Kontakt
Community

Community

Kolumnen

06. Juni 2012 | Autor: Stephanie Jarnig

E...straße

Es gab mal eine Zeit, da standen die Technik und ich uns noch friedlich und einvernehmlich gegenüber. Unsere Freundschaft basierte auf der stillschweigenden Übereinkunft, dass wir uns tunlichst aus dem Weg gehen. Inzwischen musste ich einsehen, dass nichts mehr geht ohne Navi, ohne Laptop, Internet, ohne Smartphone, ohne mp3-Player, ohne erneuerbare Energien. Wirklich als nützlich erwiesen hat sich beispielsweise ...

das Navi, denn ich mochte Geografie und Landkarten noch nie. Beispielsweise kann ich mir nie merken, ob dieser gute Italiener jetzt in der linken oder rechten Parallelstraße zum B...weg zu finden war, oder, Moment mal, war das doch in einem ganz anderen Stadtteil ...? Verständlicherweise stiftet da ein Blick in die Straßenkarte nur noch mehr Verwirrung.

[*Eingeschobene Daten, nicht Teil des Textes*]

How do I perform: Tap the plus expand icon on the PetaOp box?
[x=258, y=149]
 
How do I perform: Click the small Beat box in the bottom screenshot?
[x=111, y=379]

Wer kann die lesen? Ich nicht.

Hier wieder ein exemplarischer Tag aus meinem Leben: Dieses Mal bin ich Beifahrerin, und das kann ich eigentlich ganz gut; nur ist heute das Navi ausgefallen und wir wissen den Weg nicht. Ich sitze also mit der sauber gefalteten Straßenkarte auf dem Schoß da und schaue ratlos drein.
„Weit kann es nicht mehr sein. Such mal die E...straße."
Ich suche also die E...straße, finde sie aber nicht und finde auch die Straße nicht, auf der wir uns gerade befinden. Vielleicht sollte ich mal die Brille aufsetzen. Viel besser.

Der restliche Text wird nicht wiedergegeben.